As of early Friday afternoon, no budget deal had been struck to prevent the impending shutdown of much the federal government. But Rep. Randy Hultgren, R-Wheaton, said he is hopeful one can be worked out by the midnight deadline.
Hultgren, calling from Washington, D.C., said Republicans and Democrats were still fighting it out Friday afternoon. Though important steps had been taken, he said, the disagreement is a fundamental one over the size and role of government.
Congress failed to pass a federal budget before the end of last year. If no budget deal is in place by midnight tonight, portions of the government will close down, and roughly 800,000 federal workers will be placed on furlough. National parks will close, and many government services will stop.

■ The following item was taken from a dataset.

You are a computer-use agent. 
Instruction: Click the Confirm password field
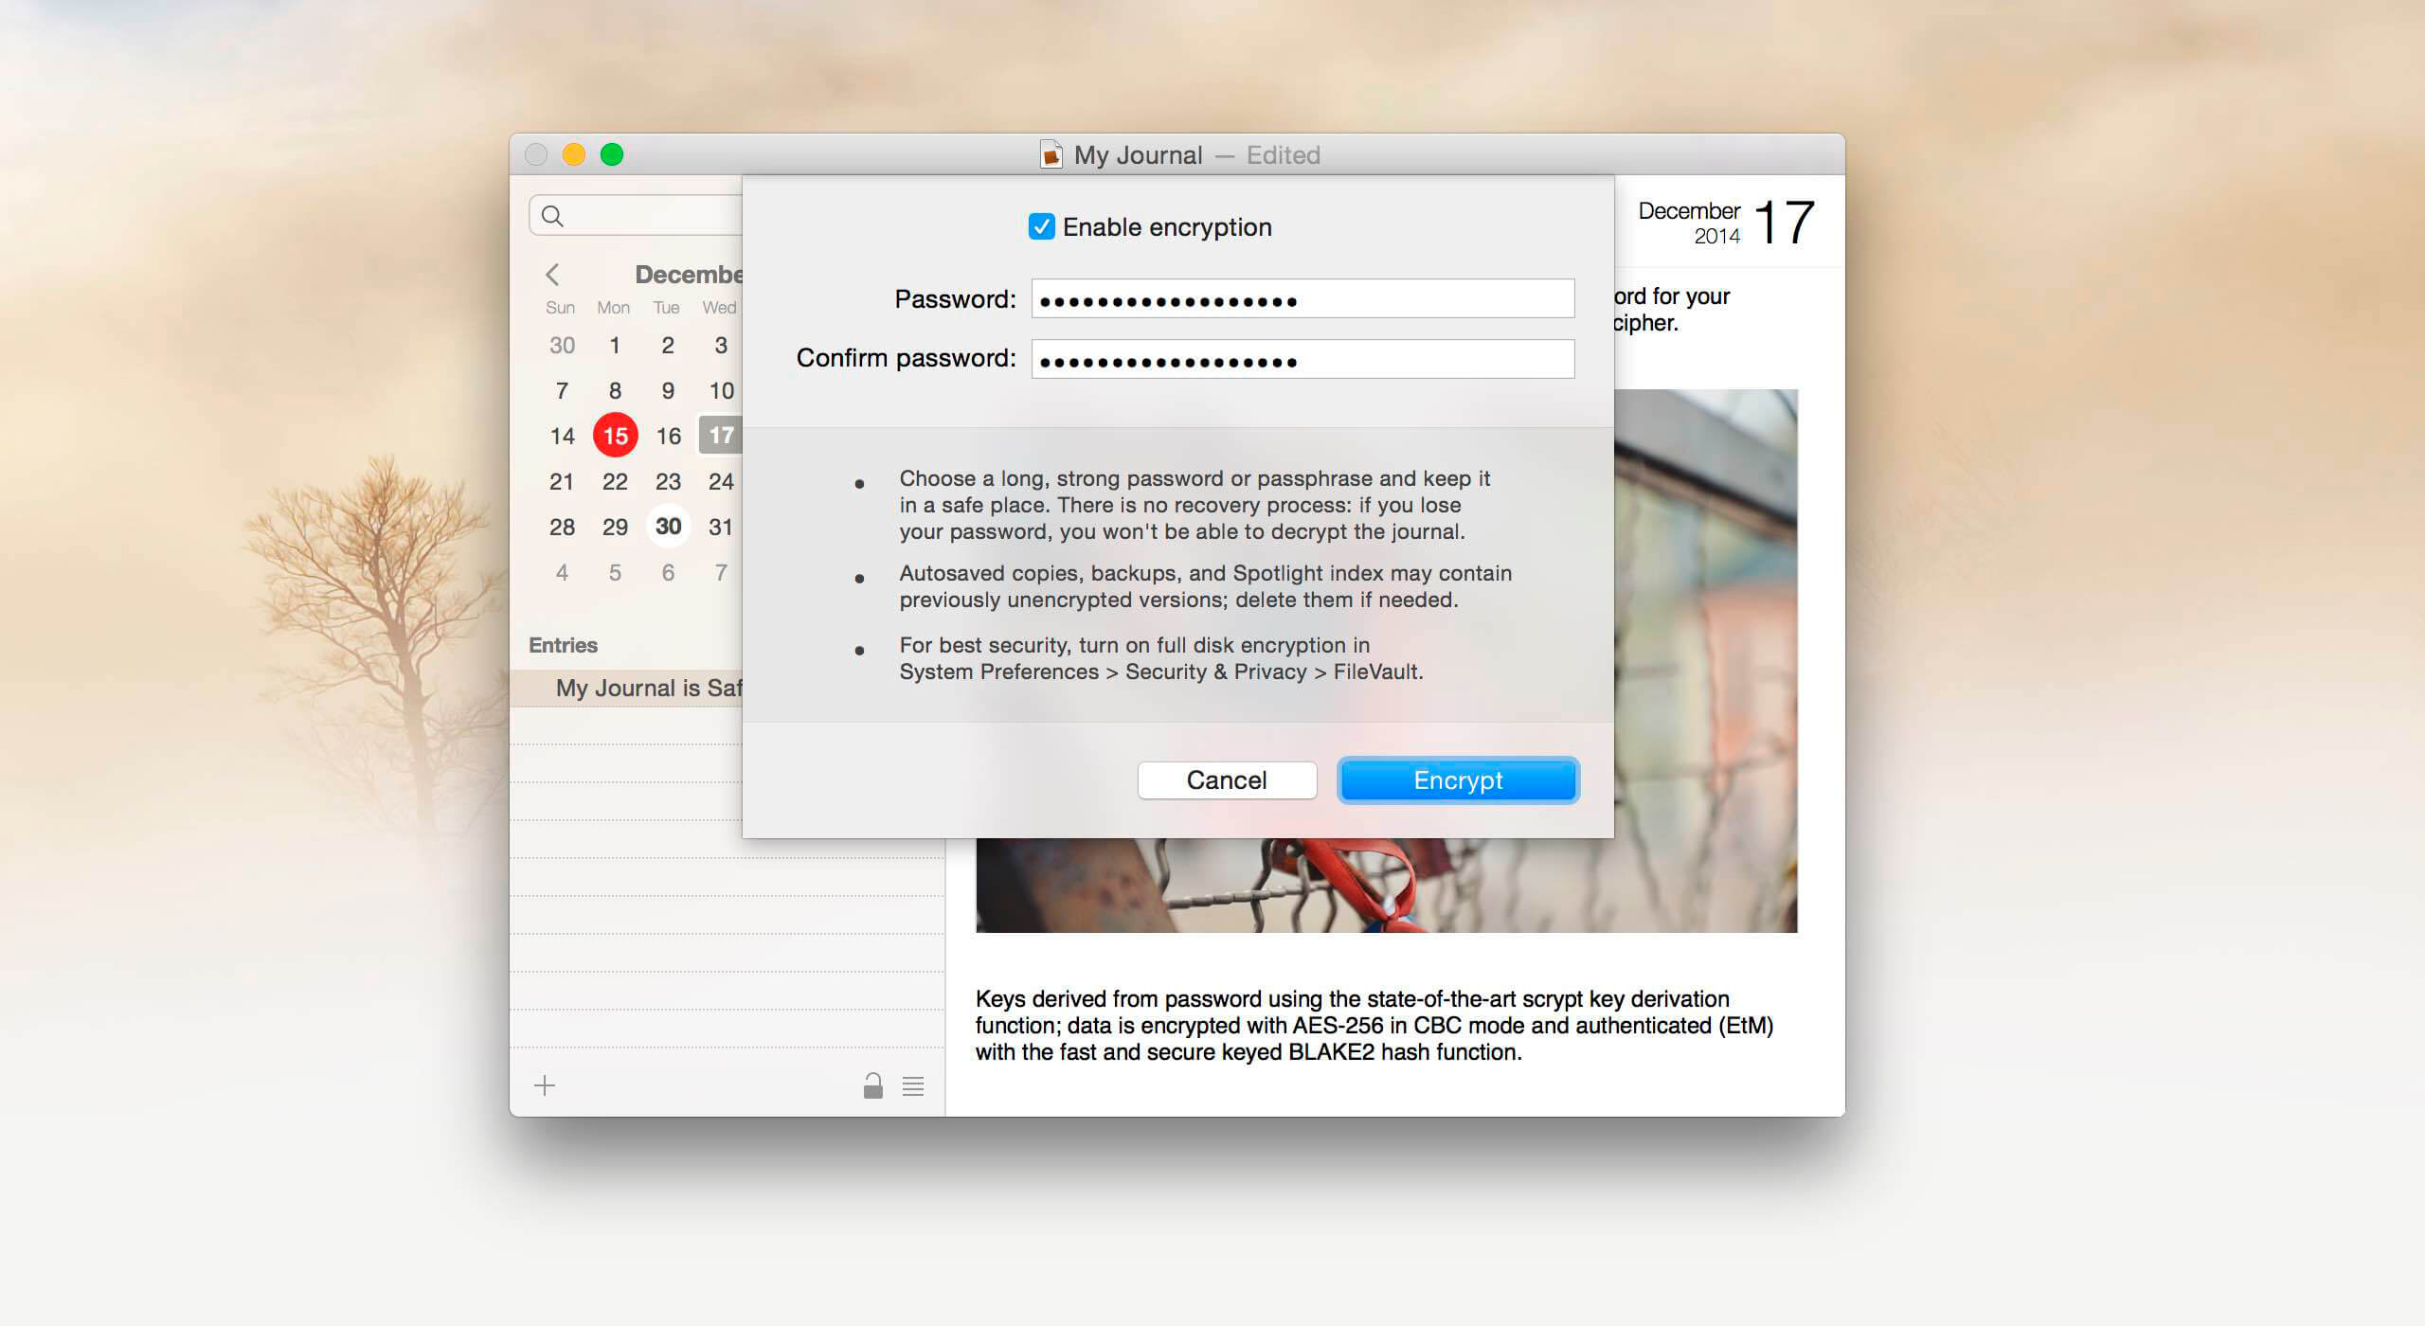pos(1302,360)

It would be the first such shutdown since 1996.
Hultgren said no one in Congress wants that to happen, but Republicans are sticking to their guns over the amount of spending reductions they’d like to see.
“It’s a strong philosophical disagreement,” he said. “One party would like to see the size of government grow, the other would like to see it shrink. It’s hard to compromise when you’re moving in different directions.”
On April 7, Hultgren voted for the bill under debate, H.R. 1363, which cuts $12 billion from the federal budget while funding the Department of Defense for the remainder of the year. Should parts of the government shut down tonight, members of the military would continue to serve without pay.
The measure passed the House 247-181, and is currently under debate in the Senate.
Hultgren said the sticking point is “absolutely not” related to Planned Parenthood cuts, as Senate Majority Leader Harry Reid has said. Hultgren said Republicans are looking for “across-the-board reductions."
When asked why these debates always come down to the wire, when services and government funding are threatened, Hultgren said that isn’t true.
“I think we just remember these things,” he said. “Many bills have passed well before the deadline. This one should have passed last year.”
Hultgren said he would reserve judgment on any deal until seeing the particulars, and how they may affect his district, which stretches from DuPage County to the Mississippi River and includes Montgomery, Oswego and Yorkville.
“I’m hopeful there will be a deal,” he said. “There’s nothing yet. We’re still discussing and debating.”